Arzumanian argued that United States and another key NATO member, France, advocate a Karabakh settlement based on territorial integrity and two other internationally recognized principles: peoples’ right to self-determination and non-use of force. A combination of these principles is at the heart of a framework peace accord put forward by the U.S., Russian and French co-chairs of the OSCE Minsk Group.

NATO officials have still not reacted to Sarkisian’s dramatic move. Armenia was represented at the summit by Foreign Minister Edward Nalbandian and Defense Minister Seyran Ohanian.

The two ministers attended only a session of the summit devoted to the situation in Afghanistan. Nalbandian did not mention Karabakh in his speech at that meeting.

The Azerbaijani government did not officially react to the Lisbon declaration. Still, the deputy executive secretary of the ruling Yeni Azerbaycan Party, Mubariz Gurbanli, hailed it as “quite significant.”

Portugal -- Azerbaijan President Ilham Aliyev arrives with his wife Mehriban to attend the NATO Summit in Lisbon, 19Nov2010
“The adoption of this document is an open message to circles infringing on Azerbaijan’s territorial integrity, and it confirms that Armenia is an aggressor state,” Gurbanli told the APA news agency. He called it a “success for our diplomacy.”

Representatives of Armenia’s leading opposition forces likewise described the NATO declaration as a serious blow to the Armenian position on the Karabakh conflict. “The Armenian side failed to make sure that all three principles, notably the principle of self-determination, are included in this document,” said Vladimir Karapetian, the foreign policy spokesman for the Armenian National Congress (HAK).

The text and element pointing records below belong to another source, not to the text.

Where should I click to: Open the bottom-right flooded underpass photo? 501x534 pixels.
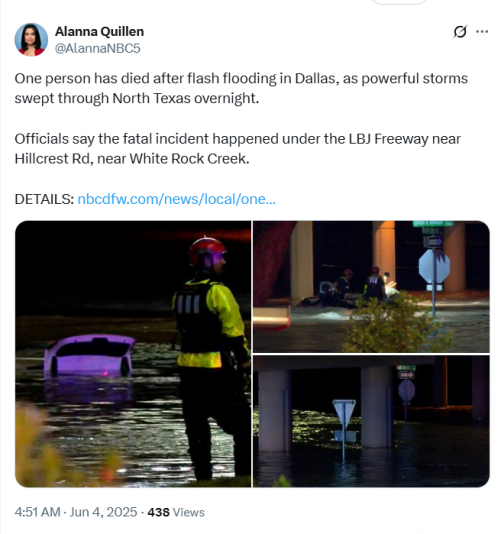point(371,421)
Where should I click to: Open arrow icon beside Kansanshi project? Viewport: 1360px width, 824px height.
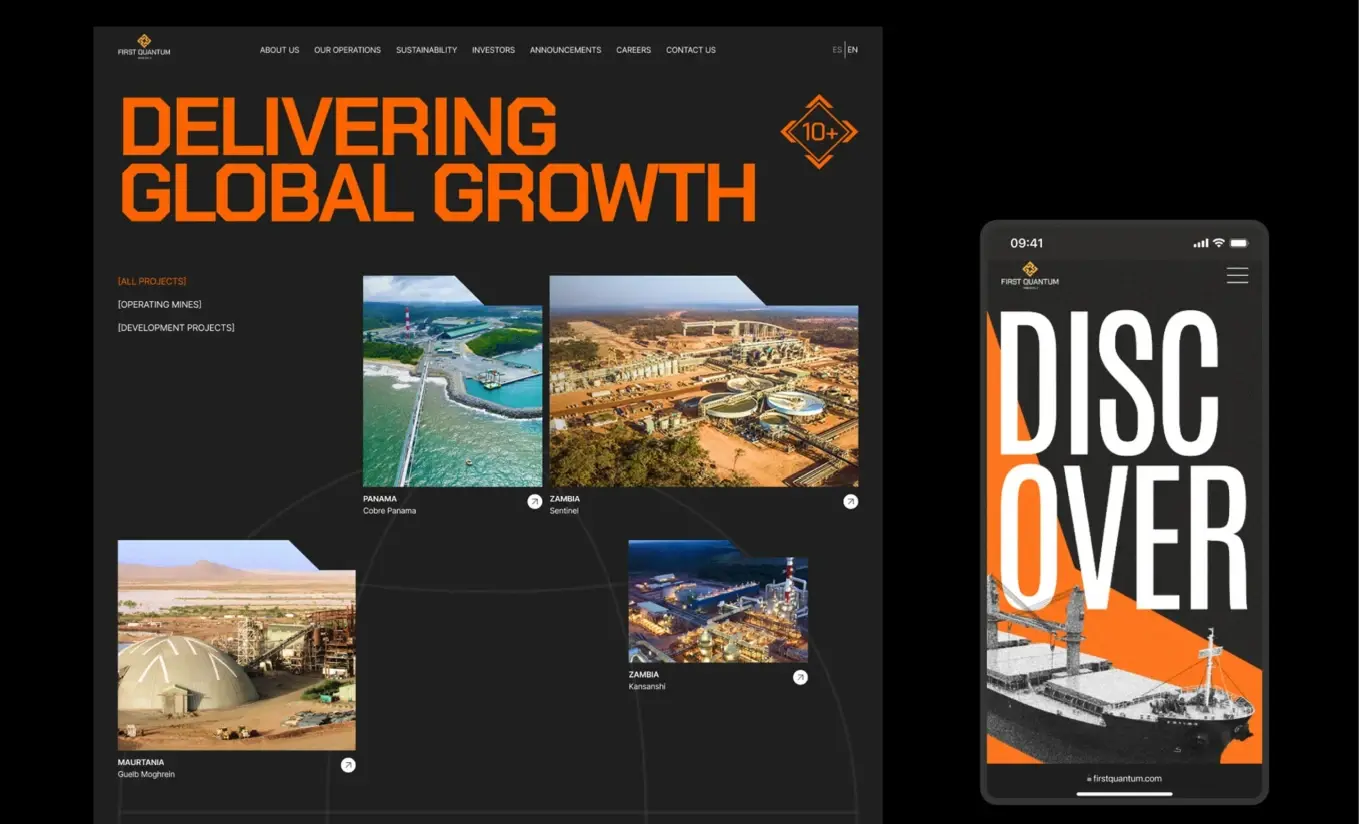[x=800, y=678]
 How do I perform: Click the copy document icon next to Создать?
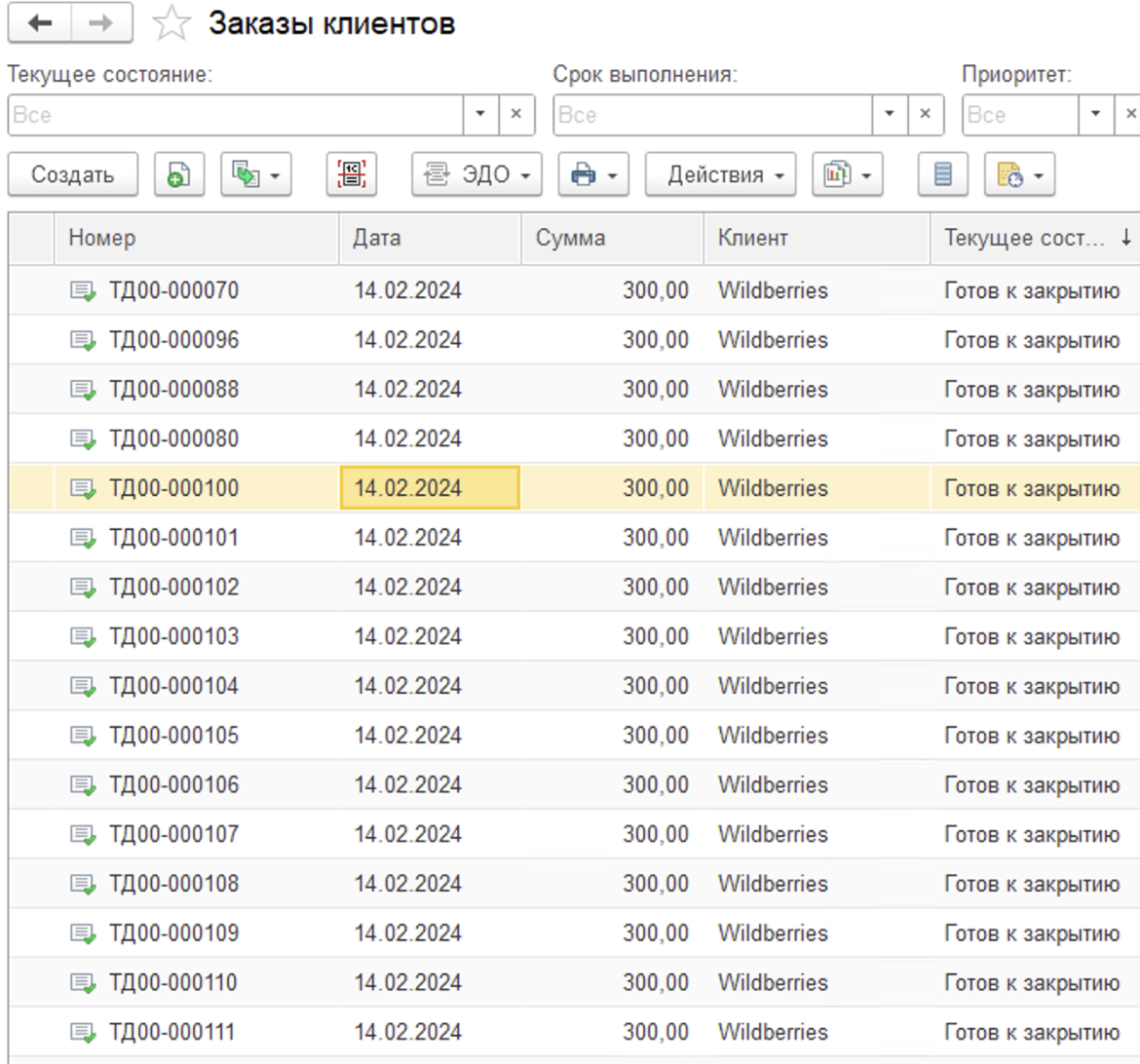coord(178,175)
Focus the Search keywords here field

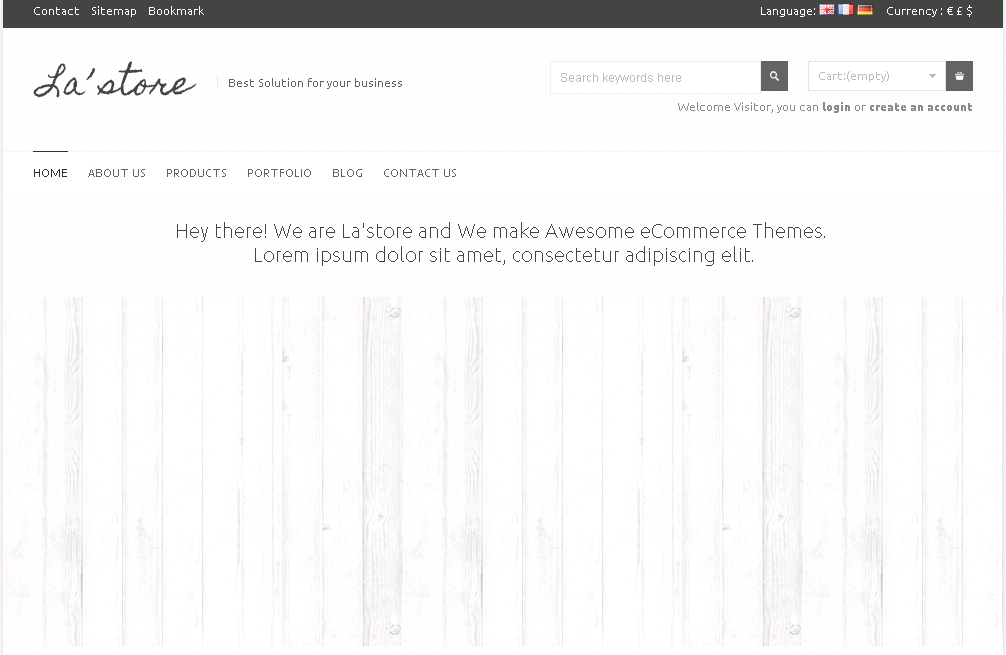pyautogui.click(x=655, y=77)
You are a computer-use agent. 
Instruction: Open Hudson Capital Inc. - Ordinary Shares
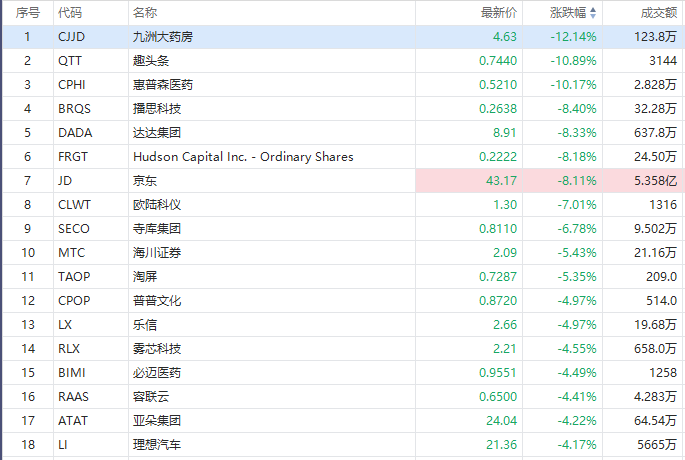(x=243, y=157)
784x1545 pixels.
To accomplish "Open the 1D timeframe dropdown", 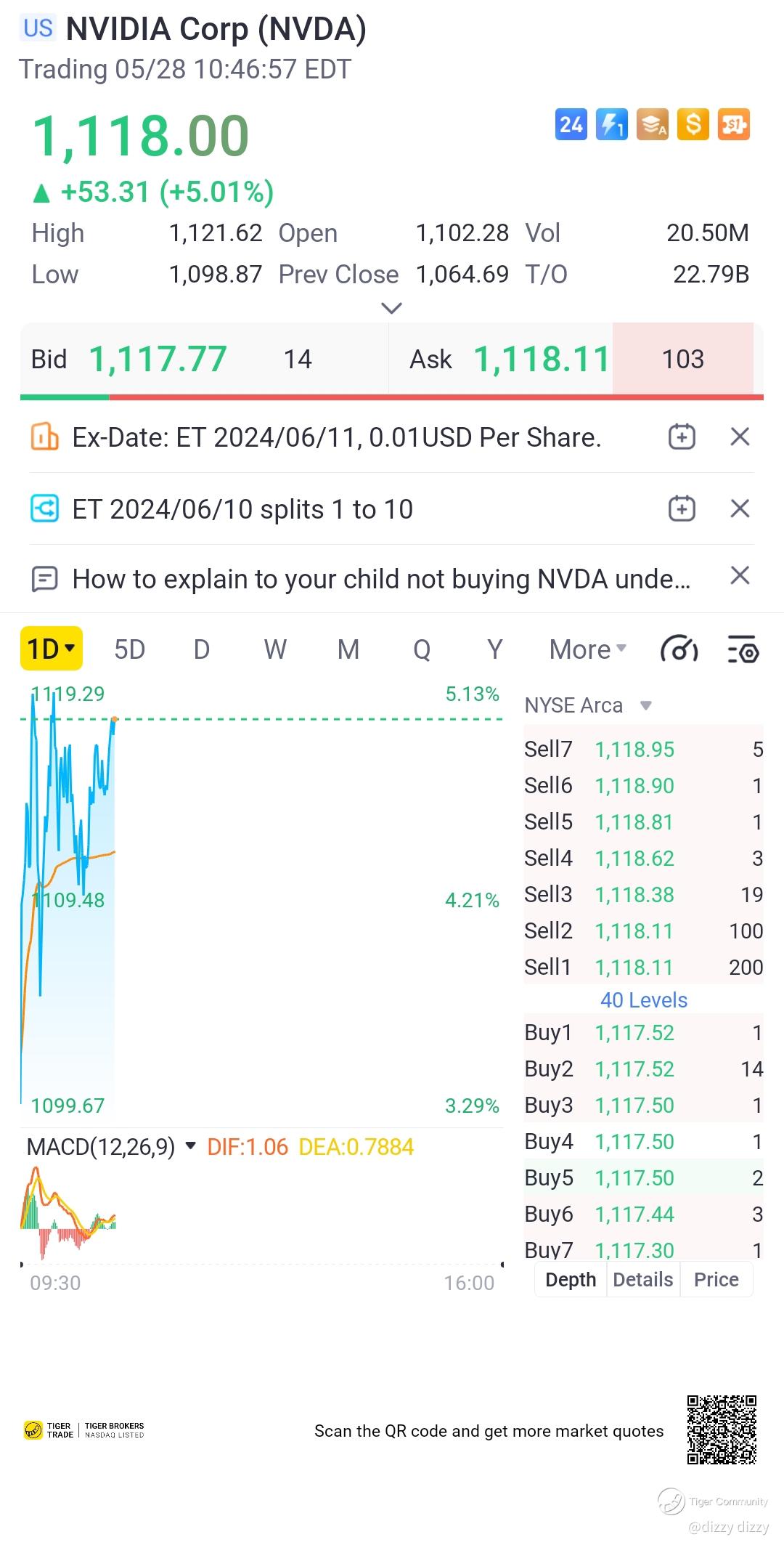I will coord(51,649).
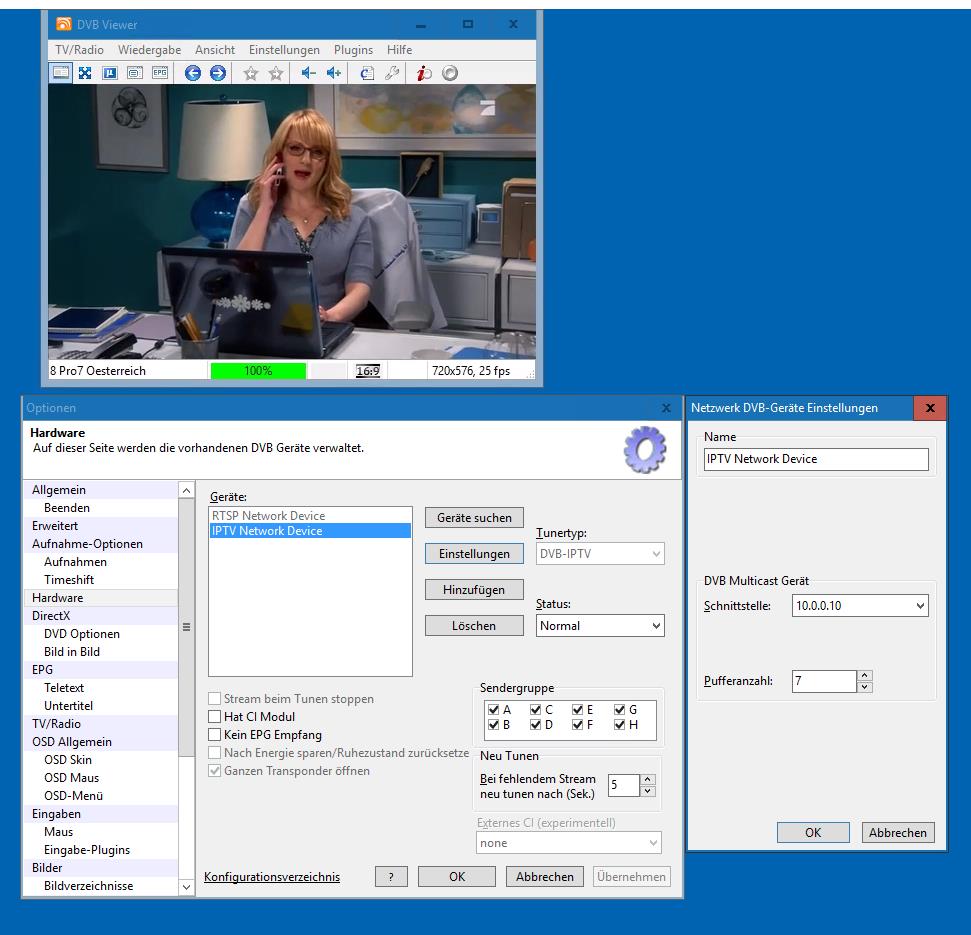The height and width of the screenshot is (935, 971).
Task: Open the Plugins menu
Action: [x=353, y=50]
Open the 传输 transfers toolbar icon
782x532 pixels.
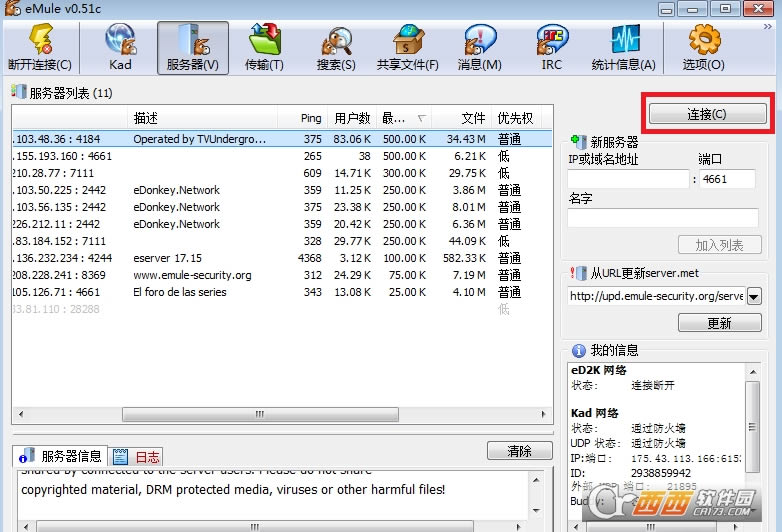pos(264,47)
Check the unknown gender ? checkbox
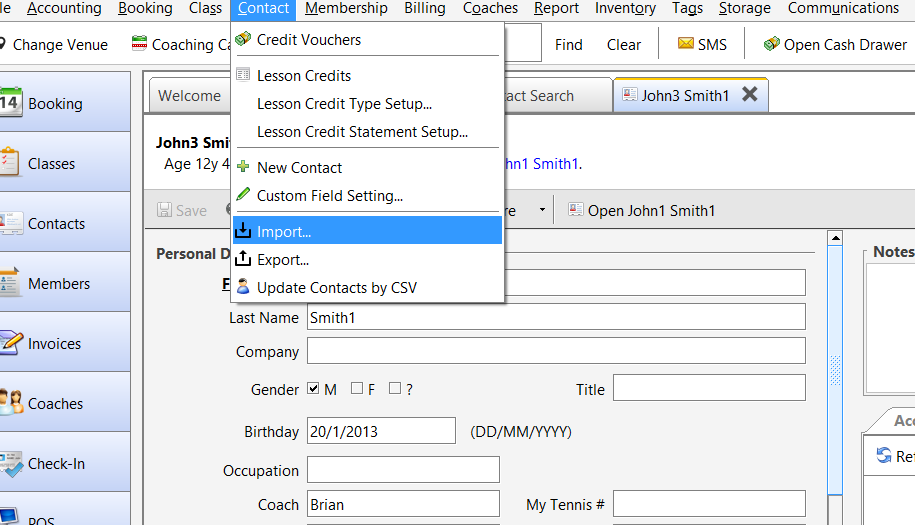915x525 pixels. pyautogui.click(x=395, y=388)
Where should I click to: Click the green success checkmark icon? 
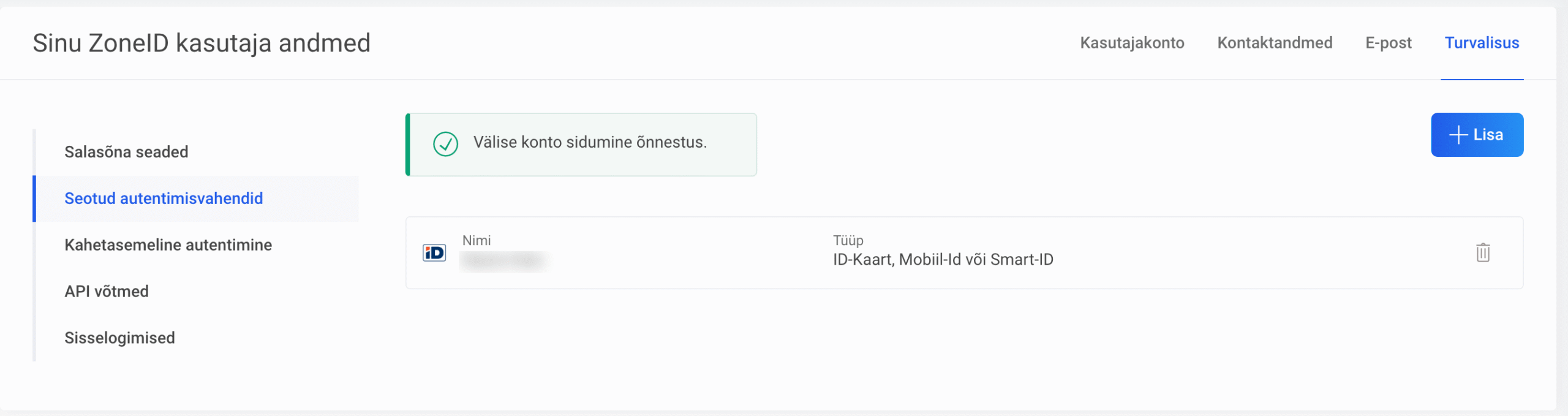(445, 144)
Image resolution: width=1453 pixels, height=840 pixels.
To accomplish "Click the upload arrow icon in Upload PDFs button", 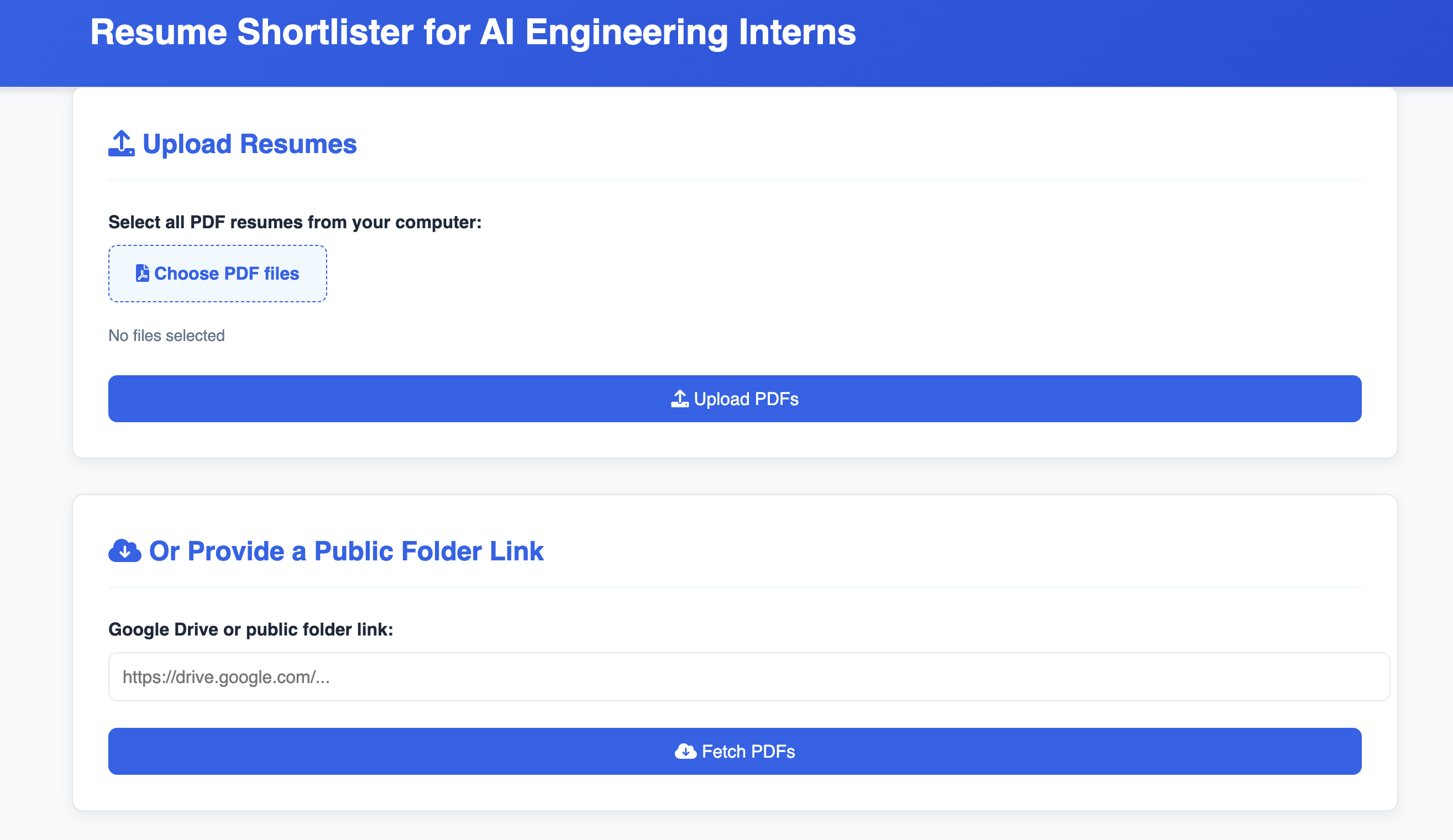I will (x=680, y=399).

“This means a serious change in NATO’s attitude to the conflict because in all its statements issued for over ten years, NATO had echoed the positions and approaches of the OSCE Minsk Group,” Karapetian told RFE/RL’s Armenian service. “Now NATO has its own approach and this could have very serious consequences for the conflict’s resolution.”

Giro Manoyan, a senior member of the Armenian Revolutionary Federation (Dashnaktsutyun), said the declaration shows the Sarkisian administration has failed to boost Armenia’s standing in the West despite his policy of rapprochement with Turkey. “The fact is that that standing is not quite high because they just don’t listen to our views,” he told RFE/RL.

Manoyan added that Yerevan should retaliate by formally annulling the Western-backed Turkish-Armenian normalization protocols signed a year ago. “This is yet another occasion for Armenia to withdraw its signature from the protocols with Turkey so that they start treating us seriously in NATO,” he said.

A parliament deputy from Sarkisian’s Republican Party of Armenia (HHK) insisted, meanwhile, that the NATO support for Azerbaijan’s territorial integrity is not a setback for Yerevan. Gagik Melikian argued that both the U.S. and France stand by the Minsk Group’s existing peace plan that upholds the Karabakh Armenians’ right to self-determination.

“I don’t consider this a diplomatic defeat,” Melikian told a news conference on Saturday. “On the contrary, I consider this yet another important and positive step on the path to our diplomatic victory.”

Portugal/Armenia - Foreign Minister Edward Nalbandian (L) meets with his Azerbaijani counterpart Elmar Mammadyarov on the sidelines of NATO summit in Lisbon, 20Nov2010
The two opposition figures disagreed on practical implications of the NATO document. Manoyan suggested that it will not have a “fundamental impact” on the Karabakh peace process, while Karapetian predicted that Baku will toughen its stance ahead of the December 1-2 OSCE summit in Kazakhstan’s capital Astana.

The mediating powers and Russia in particular hope that Sarkisian and Azerbaijan’s President Ilham Aliyev will bridge their differences over the peace formula proposed by the Minsk Group co-chairs in time for the summit.

In an apparent effort to nudge the conflicting parties closer to a long-waited peace deal, Russian Foreign Minister Sergei Lavrov hosted fresh talks between his Armenian and Azerbaijani counterparts in Moscow on Monday. Official sources in the three countries gave no details of the meeting.

Nalbandian and Azerbaijan’s Elmar Mammadyarov already had a brief conversation on the sidelines of the Lisbon summit.